In Special Session, Ark. Lawmakers Weigh Modifications To Medicaid Expansion
The governor has called the legislature into session today to consider his plan to revamp the program Arkansas set up under the federal health law to expand health coverage for low-income residents. Also, in New Hampshire, the governor has signed legislation extending the Medicaid expansion program.

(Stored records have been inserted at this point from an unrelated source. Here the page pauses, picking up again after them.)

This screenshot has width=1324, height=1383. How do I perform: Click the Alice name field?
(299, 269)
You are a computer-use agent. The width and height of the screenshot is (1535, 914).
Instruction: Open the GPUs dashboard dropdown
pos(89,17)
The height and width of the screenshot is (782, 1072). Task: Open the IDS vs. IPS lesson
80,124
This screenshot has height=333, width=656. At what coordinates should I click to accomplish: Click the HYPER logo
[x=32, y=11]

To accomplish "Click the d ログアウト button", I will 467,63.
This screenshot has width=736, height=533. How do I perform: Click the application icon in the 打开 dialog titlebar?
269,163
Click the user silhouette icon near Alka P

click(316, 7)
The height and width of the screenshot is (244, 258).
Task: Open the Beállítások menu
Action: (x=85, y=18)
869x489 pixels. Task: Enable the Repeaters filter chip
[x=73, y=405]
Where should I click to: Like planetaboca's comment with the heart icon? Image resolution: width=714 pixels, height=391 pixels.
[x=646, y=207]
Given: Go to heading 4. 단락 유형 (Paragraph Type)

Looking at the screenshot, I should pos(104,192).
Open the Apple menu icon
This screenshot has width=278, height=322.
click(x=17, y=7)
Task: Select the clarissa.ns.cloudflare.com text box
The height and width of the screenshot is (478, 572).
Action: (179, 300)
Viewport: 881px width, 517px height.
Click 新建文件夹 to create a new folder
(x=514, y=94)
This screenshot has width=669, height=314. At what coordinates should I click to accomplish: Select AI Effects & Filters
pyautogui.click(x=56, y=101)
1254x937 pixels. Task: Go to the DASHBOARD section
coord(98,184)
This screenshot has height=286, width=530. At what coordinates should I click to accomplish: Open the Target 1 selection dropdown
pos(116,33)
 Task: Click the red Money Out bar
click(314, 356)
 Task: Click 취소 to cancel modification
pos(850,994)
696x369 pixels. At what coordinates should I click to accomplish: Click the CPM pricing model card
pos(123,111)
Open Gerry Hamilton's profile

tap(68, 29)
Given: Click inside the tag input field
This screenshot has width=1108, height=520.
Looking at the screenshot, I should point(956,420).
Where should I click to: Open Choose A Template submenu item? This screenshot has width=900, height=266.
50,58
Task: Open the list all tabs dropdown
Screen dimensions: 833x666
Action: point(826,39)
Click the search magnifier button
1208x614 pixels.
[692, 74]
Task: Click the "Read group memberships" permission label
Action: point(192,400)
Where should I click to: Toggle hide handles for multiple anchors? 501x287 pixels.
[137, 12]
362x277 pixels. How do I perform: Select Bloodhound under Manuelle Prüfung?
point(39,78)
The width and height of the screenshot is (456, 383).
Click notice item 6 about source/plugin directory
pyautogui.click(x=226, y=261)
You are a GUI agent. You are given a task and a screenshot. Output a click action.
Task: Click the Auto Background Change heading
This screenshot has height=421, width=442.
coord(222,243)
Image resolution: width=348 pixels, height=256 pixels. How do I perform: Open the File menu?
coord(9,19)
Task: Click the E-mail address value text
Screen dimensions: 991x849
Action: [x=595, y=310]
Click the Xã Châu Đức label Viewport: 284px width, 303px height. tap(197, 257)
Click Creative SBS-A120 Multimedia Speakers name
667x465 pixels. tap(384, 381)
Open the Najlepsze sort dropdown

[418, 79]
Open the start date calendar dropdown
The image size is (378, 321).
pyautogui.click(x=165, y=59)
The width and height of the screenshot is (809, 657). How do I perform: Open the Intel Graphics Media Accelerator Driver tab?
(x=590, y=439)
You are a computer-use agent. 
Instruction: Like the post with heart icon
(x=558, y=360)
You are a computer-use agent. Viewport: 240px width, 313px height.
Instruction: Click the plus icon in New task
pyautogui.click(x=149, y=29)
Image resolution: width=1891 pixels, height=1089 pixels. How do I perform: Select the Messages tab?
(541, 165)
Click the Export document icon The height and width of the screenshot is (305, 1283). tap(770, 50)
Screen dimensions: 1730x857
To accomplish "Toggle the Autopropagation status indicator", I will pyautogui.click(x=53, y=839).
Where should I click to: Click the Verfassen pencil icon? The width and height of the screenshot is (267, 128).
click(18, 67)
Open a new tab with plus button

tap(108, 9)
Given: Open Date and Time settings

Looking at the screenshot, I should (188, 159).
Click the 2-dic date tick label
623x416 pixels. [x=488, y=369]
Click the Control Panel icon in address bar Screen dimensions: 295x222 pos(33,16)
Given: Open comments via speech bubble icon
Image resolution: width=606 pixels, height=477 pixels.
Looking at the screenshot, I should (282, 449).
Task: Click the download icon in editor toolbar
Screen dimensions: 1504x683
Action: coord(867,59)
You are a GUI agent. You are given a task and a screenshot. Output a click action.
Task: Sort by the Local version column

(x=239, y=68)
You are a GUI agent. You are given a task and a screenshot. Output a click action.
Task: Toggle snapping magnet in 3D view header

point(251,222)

Medicaid Plan Up Today, Less Managed Care
A special legislative session that starts today will consider Gov. Asa Hutchinson's proposal that would continue the state's expanded Medicaid program that provides health coverage to about 267,000 low-income Arkansans, while making changes the governor says would encourage recipients to stay employed and take responsibility for their health care. The formal call for the session that Hutchinson issued Tuesday did not include his proposal to hire private companies to manage and provide benefits to some Medicaid recipients as a way to save state tax dollars. (Davis, 4/6)
The Associated Press:
Hutchinson Says Managed Care Won't Be On Session Agenda
Arkansas Gov. Asa Hutchinson says he won't put his proposal to have private firms manage some Medicaid services before lawmakers as they convene for a special session this week. ... Lawmakers opposed to Gov. Asa Hutchinson's managed care legislation are leaving open the possibility they'll try with a competing proposal during this week's special session. The group of lawmakers on Tuesday released their proposal to have the state hire private firms to coordinate services for the developmentally disabled and mentally ill. Unlike Hutchinson's proposal, under the competing plan Arkansas would continue paying Medicaid providers directly. Hutchinson earlier Tuesday said he wouldn't include his managed care proposal on the session agenda at the urging of legislative leaders. (4/5)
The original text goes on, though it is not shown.